When consumer prices began soaring last year, a trade union representing staff at the European Central Bank (ECB) demanded their wages increase in lockstep with inflation.
This grassroots effort to index pay to price increases was ultimately unsuccessful, but it was incendiary stuff coming from the supposed guardians of euro-area price stability. Indexation, after all, can determine who is shielded from inflation — and who suffers from it.
From the ECB’s perspective, it’s fortunate that the practice of linking wage raises to the inflation rate is less common now in Europe than it was in the 1970s. Inflation is increasing at an annual rate of 7.4%, and the bank is desperate to avoid a spiral whereby higher consumer prices beget higher wages, which further lift the price of goods and services.
Not indexing wages to rising prices makes those dreaded second-round inflation effects less likely — but the cost is borne by workers whose purchasing power gets diminished.
The longer inflation persists, though, the greater pressure there will be to incorporate cost-of-living adjustments in pay. Asking people to simply forgo big salary increases, as Bank of England governor Andrew Bailey rather insensitively did in February, won’t cut it. Workers right now also have some leverage: Eurozone unemployment is at historic lows, and organised labour retains a strong voice on this side of the Atlantic. This week, an influential trade union representing German steel employees demanded an 8.2% pay increase.

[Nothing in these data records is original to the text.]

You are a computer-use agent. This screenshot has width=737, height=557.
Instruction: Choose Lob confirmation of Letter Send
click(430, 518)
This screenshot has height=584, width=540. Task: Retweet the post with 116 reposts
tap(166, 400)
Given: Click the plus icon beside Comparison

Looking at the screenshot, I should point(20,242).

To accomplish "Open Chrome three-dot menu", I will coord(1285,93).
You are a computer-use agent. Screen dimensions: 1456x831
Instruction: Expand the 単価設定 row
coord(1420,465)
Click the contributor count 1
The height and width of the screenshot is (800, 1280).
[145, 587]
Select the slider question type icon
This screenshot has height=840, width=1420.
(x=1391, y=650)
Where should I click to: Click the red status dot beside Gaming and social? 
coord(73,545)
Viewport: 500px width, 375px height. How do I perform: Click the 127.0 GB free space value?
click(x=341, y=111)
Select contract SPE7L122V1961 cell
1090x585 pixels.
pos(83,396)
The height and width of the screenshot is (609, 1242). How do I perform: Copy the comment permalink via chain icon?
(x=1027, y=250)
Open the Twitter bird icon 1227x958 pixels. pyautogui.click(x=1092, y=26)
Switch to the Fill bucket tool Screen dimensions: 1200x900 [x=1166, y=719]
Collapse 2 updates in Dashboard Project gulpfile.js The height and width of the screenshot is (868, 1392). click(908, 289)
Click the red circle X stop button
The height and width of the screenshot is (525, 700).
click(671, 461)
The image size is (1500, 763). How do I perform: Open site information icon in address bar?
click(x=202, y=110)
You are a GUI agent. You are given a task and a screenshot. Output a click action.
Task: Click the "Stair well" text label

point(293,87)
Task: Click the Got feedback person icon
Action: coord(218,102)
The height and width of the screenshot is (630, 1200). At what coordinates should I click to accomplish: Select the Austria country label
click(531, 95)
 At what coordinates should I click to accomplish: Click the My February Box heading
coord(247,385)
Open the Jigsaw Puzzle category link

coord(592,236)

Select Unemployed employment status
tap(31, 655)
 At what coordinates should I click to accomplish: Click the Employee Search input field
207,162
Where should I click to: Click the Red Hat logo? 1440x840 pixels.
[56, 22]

Workers have reason to feel short-changed, too. Indexation is widely used in the economy to protect the real value of payments. Companies, for example, frequently insist on indexation clauses, allowing them to pass on raw material price increases and other costs to clients. Regulated utilities, telecoms companies and commercial real estate providers are particularly skilled at this. No wonder corporate profits are still going gangbusters.
State pensions are also fairly well protected from inflation. Almost all euro-area public pension plans are fully or partially indexed, as is US Social Security, which rose by 5.9% in 2022, the largest bump in 40 years.
Pensioners can still experience a real income squeeze due to the time lag between when prices rise and when benefits payments go up. That’s why French President Emmanuel Macron promised retirees their pensions would be re-indexed from the summer instead of from January. In contrast, UK state pensions this month rose by just 3.1%, the inflation rate that applied last fall, which is less than half the now prevailing rate of price increases.
Indexation also has an important role in taxation, normally to prevent workers from being penalized when nominal wages rise. Boris Johnson’s government, however, last year froze indexation of key income taxation thresholds until 2026. That means rising nominal wages will cause more UK earners to fall into a higher tax bracket, exacerbating the cost-of-living squeeze.